▶ Supplied records
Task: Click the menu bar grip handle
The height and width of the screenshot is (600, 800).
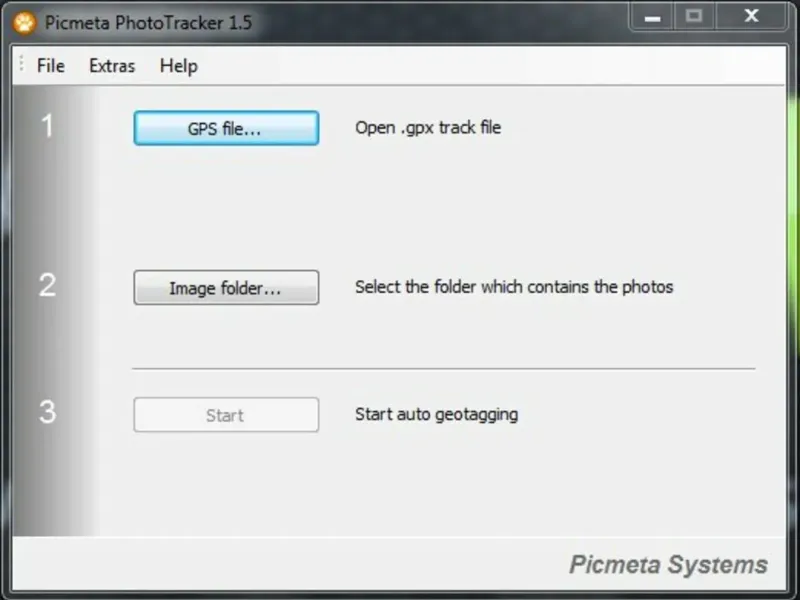Action: tap(21, 66)
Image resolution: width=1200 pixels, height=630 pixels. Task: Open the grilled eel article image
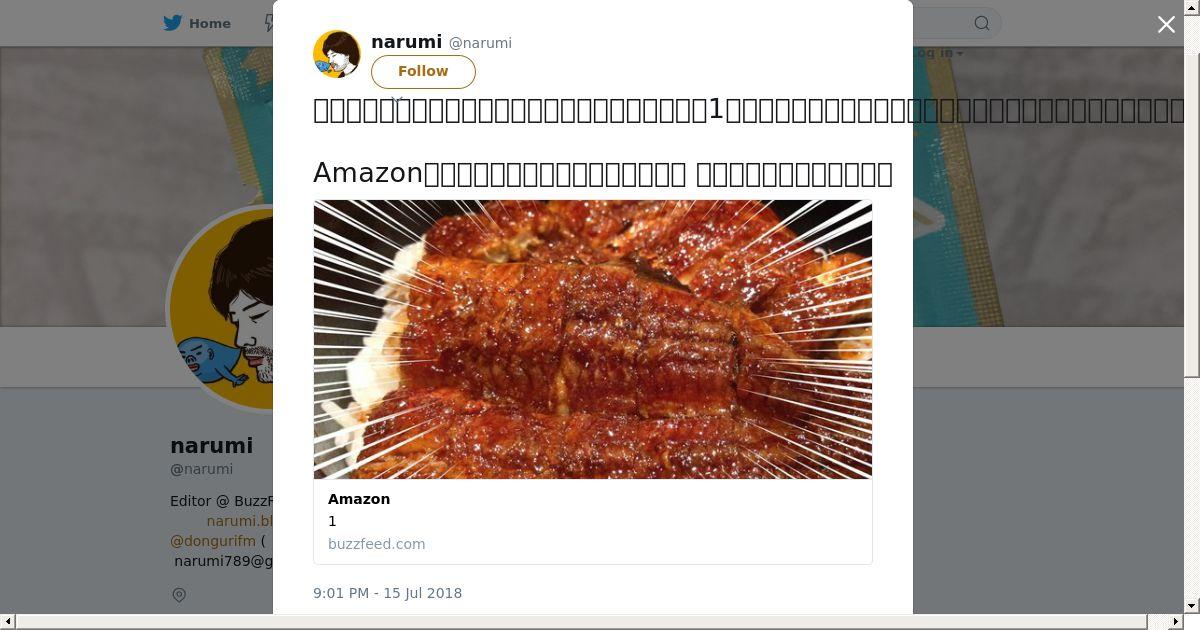click(593, 339)
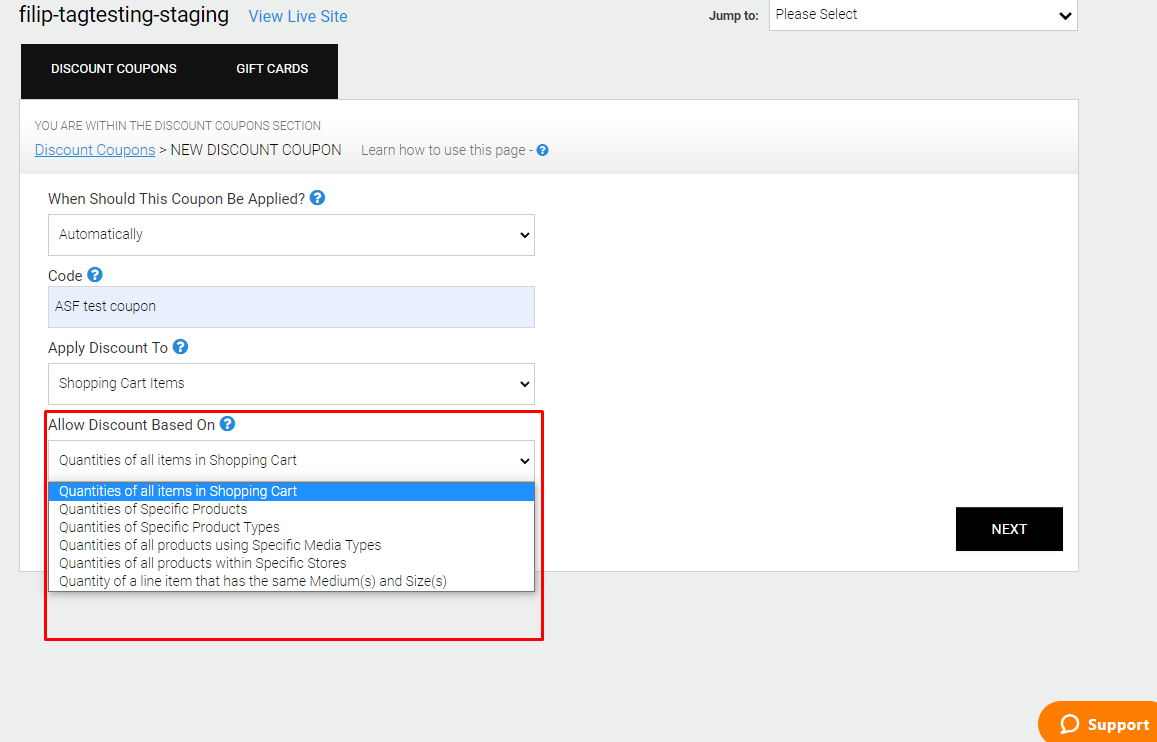Click help icon next to Allow Discount Based On
Viewport: 1157px width, 742px height.
click(227, 423)
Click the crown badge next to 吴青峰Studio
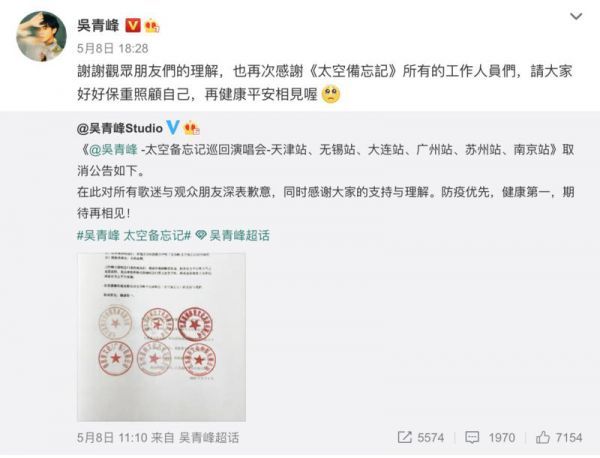The width and height of the screenshot is (600, 458). (x=192, y=128)
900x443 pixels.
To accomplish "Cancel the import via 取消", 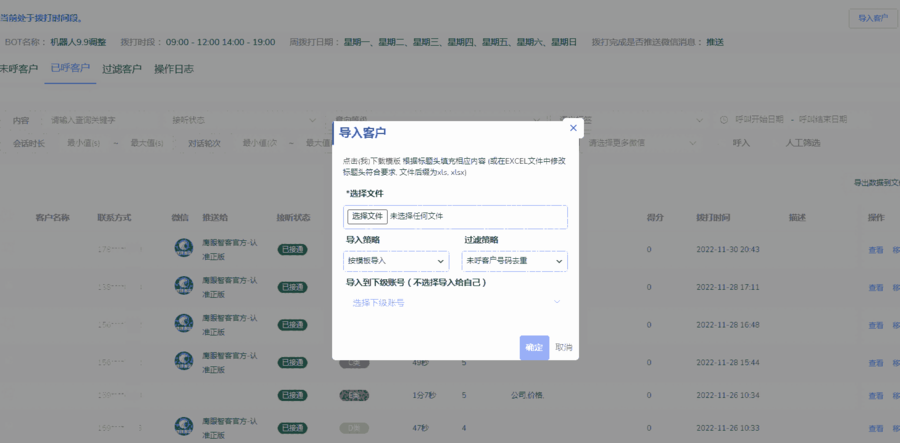I will [564, 347].
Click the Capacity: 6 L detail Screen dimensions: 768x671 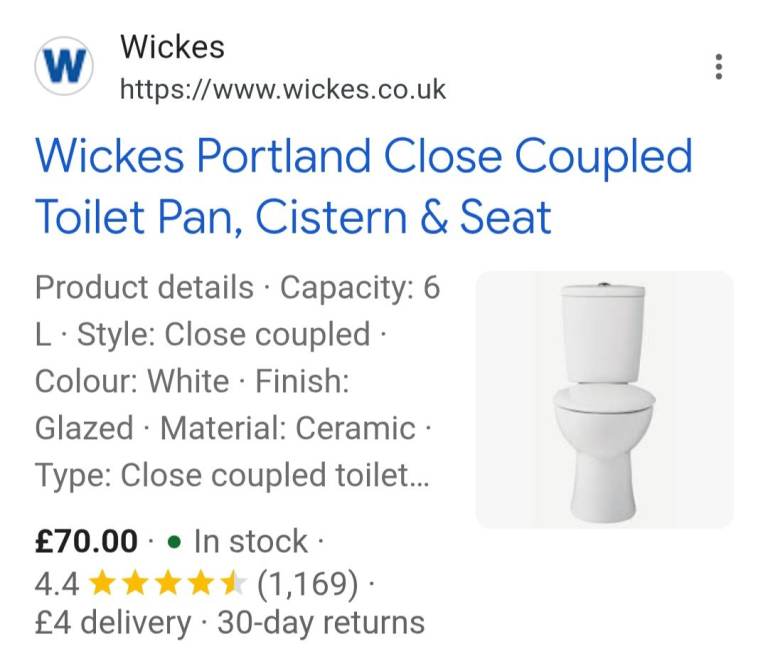click(x=359, y=288)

▶ What you need to do
Would you repeat the material above exactly, line for line, from its first line to the line with "900x443 pixels.", including both and skipping every picture?

▶ Response to the task
Task: Click the menu bar grip handle
The height and width of the screenshot is (600, 800).
Action: tap(21, 66)
Image resolution: width=1200 pixels, height=630 pixels. Task: Open the grilled eel article image
click(593, 339)
Click help icon next to Allow Discount Based On
Viewport: 1157px width, 742px height.
click(227, 423)
Click the crown badge next to 吴青峰Studio
The width and height of the screenshot is (600, 458). (x=192, y=128)
900x443 pixels.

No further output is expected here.